Das Gänsereiten begründet sich auf eine grausame Tradition aus
dem dreißigjährigen Krieg. Es war eines der vielen Übel
der auch im Ruhrgebiet umherziehenden Kriegsknechte. Sie hatten auf ihren
jahrelangen Kriegs- und Beutezügen meist alle Hemmungen verloren.
Raub und Vergewaltigung der Frauen war für sie an der Tagesordnung.
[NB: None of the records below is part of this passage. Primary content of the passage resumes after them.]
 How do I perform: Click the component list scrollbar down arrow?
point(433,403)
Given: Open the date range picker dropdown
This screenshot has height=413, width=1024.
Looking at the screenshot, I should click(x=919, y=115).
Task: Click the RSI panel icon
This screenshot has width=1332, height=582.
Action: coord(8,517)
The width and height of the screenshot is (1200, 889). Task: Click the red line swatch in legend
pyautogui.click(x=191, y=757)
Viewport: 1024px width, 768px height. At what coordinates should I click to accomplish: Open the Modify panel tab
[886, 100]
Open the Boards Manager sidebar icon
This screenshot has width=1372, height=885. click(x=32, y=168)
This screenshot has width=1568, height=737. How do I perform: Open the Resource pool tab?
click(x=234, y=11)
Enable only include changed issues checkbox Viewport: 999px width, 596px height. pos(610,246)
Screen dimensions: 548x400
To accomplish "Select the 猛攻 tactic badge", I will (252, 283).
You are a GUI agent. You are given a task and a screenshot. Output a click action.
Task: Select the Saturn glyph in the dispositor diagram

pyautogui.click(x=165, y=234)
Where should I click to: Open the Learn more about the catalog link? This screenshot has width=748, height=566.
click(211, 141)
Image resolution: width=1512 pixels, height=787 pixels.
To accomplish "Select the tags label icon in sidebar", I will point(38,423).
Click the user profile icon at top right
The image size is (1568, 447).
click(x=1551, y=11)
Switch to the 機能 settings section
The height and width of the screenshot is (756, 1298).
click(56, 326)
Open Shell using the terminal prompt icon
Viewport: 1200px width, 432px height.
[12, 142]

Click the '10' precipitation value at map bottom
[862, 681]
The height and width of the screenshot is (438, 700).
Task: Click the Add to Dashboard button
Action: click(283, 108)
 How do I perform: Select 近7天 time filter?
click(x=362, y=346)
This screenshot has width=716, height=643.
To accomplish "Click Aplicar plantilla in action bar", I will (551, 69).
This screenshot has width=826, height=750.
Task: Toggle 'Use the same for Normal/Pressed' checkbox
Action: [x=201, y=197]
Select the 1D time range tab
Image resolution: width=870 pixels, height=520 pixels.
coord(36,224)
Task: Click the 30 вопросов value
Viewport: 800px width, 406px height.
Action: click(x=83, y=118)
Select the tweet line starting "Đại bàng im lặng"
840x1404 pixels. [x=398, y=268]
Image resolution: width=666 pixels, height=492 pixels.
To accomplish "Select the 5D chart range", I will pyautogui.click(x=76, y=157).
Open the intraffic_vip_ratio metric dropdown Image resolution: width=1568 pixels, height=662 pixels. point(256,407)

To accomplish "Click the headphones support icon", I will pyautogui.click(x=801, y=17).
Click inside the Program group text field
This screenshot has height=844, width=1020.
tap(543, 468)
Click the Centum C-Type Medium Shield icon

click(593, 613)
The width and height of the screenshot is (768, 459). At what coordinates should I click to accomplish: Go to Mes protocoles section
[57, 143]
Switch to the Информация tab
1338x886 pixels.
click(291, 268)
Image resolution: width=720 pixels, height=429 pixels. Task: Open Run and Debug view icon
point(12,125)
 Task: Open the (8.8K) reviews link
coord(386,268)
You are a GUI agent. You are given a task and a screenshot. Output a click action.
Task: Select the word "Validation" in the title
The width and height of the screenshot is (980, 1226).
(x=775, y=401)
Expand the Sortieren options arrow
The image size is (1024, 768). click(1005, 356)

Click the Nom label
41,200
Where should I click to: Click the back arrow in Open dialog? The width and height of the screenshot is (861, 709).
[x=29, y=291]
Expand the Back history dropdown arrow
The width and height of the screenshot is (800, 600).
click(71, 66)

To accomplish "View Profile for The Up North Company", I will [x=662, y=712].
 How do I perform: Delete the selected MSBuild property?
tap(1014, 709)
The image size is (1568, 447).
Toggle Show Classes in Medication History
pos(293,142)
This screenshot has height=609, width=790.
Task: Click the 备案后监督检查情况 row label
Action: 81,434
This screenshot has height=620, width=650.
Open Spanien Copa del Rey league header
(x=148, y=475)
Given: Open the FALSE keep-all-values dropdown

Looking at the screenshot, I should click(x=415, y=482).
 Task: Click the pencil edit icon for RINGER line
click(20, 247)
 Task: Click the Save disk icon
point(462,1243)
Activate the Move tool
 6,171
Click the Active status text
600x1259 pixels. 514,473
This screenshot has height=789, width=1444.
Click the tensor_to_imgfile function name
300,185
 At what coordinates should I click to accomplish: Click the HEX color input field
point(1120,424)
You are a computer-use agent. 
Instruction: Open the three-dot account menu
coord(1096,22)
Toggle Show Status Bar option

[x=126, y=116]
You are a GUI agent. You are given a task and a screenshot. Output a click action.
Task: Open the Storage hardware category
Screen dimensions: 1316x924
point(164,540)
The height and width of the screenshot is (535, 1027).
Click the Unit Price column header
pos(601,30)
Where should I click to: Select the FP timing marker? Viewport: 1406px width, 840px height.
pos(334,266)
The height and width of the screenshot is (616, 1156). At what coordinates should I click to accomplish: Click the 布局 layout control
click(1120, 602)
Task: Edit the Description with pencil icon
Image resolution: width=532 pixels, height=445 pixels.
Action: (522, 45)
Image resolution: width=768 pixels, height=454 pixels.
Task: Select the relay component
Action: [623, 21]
Den blutrünstigen Wettkampf des Reitens nach der lebenden Gans praktizierten
sie, um für das Töten von Menschen in Form zu bleiben. Das öffentliche
Quälen und Töten wehrloser Tiere half mit, aufkommende Skrupel
im Keim zu ersticken. Nur wer die menschlichen Regungen von Mitleid und
Tötungshemmung ganz überwunden hatte, konnte der gequälten,
flatternden, ängstlich schreienden Gans mit bloßer Faust den
Kopf abreißen.
Die meisten Bochumer Bürger reagieren heute mit Ekel und Unverständnis,
wenn sie zum ersten Mal vom Gänsereiten hören. Kaum jemand mag
glauben, daß solche Rohheiten in einer westdeutschen Großstadt
noch heute als Brauchtum gepflegt werden.
Um so empörender ist es, dass auch einige Priester, Politiker und
Gewerkschafter zu den Gänsereitern zählen.
Natürlich sollten Sie aus Anlaß des Gänsereitens vor Ort
sein, jedoch um die Zuschauer und Gänsereiter wieder auf den Pfad
der Tugend zu bringen. Anstatt mit dem Mob bei dieser Leichenfledderei
zu grölen, sollten sie den anwesenden Kindern einen rücksichtsvollen
Umgang mit Schwächeren und Wehrlosen vorleben.
- Gerne wettern die Politiker bei allen möglichen Gelegenheiten gegen
den Rechtsradikalismus, wenn es aber dann darum geht, sich wirklich
von den zahlreich beim gewaltverherrlichenden Gänserreiten in Höntrop
anwesenden Nazis und dem braunen Umfeld zu distanzieren, fehlt
es wie so oft an Konsequenz.
Also Probst Neumann, Oberbürgermeister Stüber sowie Gewerkschafter
und Bundestagsabgeordneter Klaus Hasenfratz am richtigen Ort seid ihr
beim Gänsereiten, ihr steht jedoch auf der falschen Seite.